- What to produce:
Your reply should be made up of every line in the records below that holds the string "Task".

- Record excerpts:
• • •

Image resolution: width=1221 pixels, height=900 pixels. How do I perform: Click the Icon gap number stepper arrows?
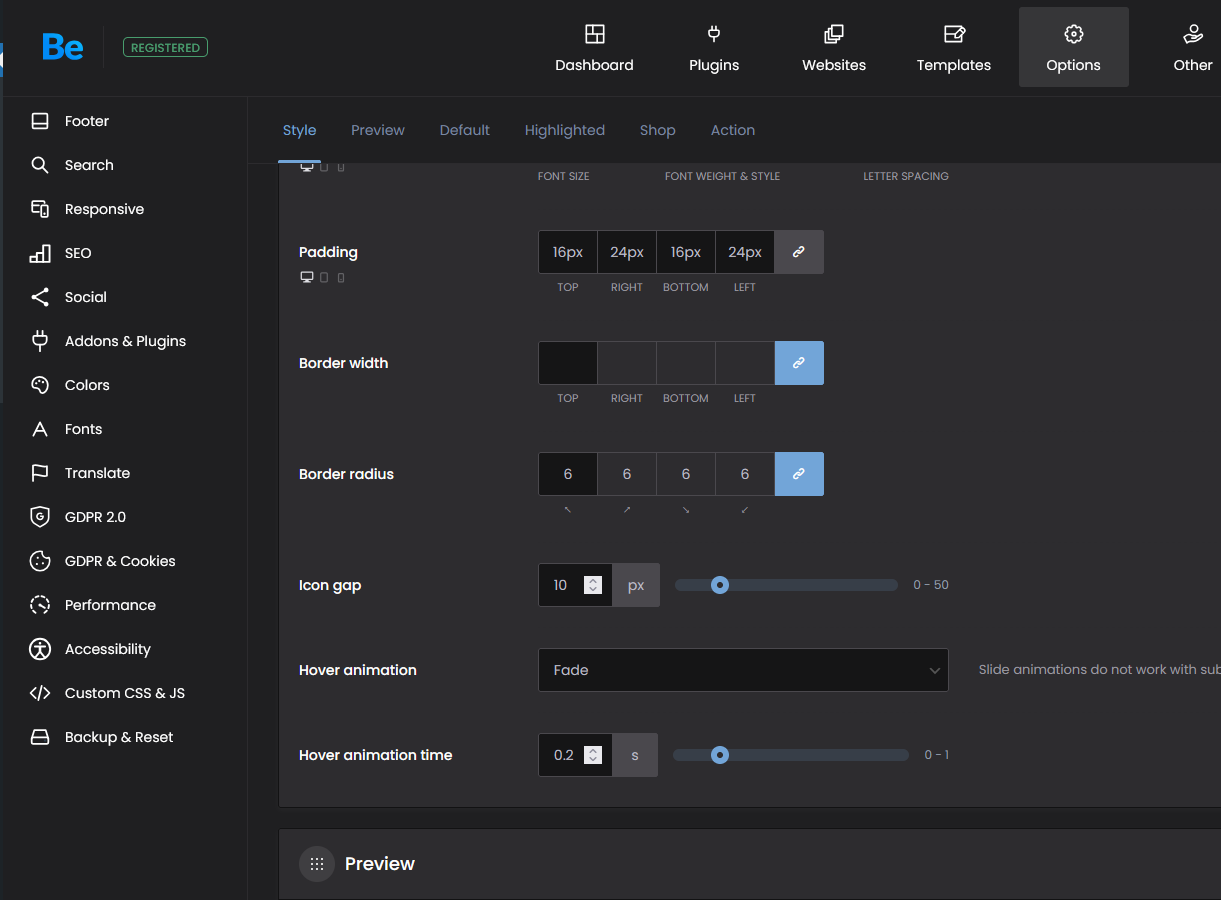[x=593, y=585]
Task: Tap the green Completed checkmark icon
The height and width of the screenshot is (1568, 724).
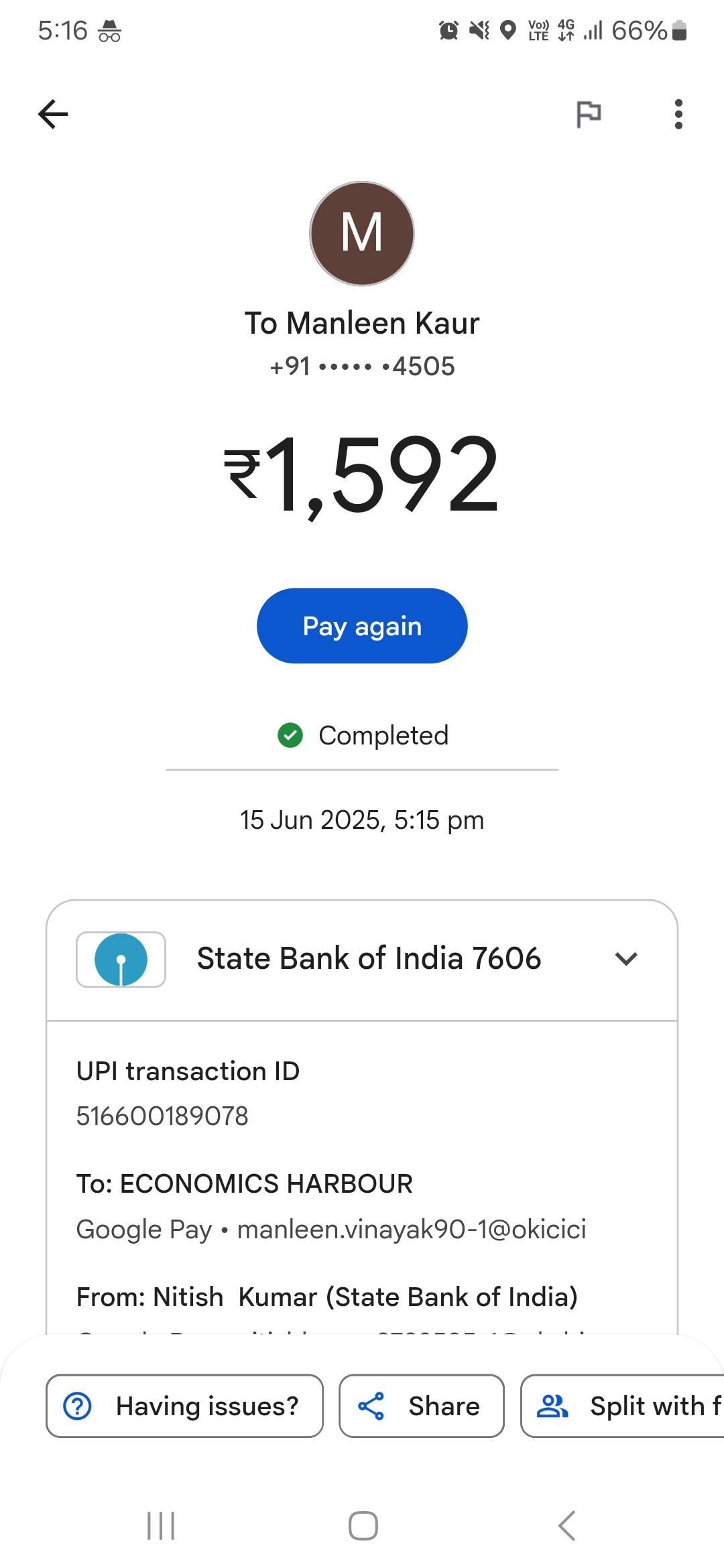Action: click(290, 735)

• • •

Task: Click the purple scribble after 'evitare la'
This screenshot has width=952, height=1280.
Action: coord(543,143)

• • •

- Exercise result:
Task: Tap the green Completed checkmark icon
Task: Click the purple scribble after 'evitare la'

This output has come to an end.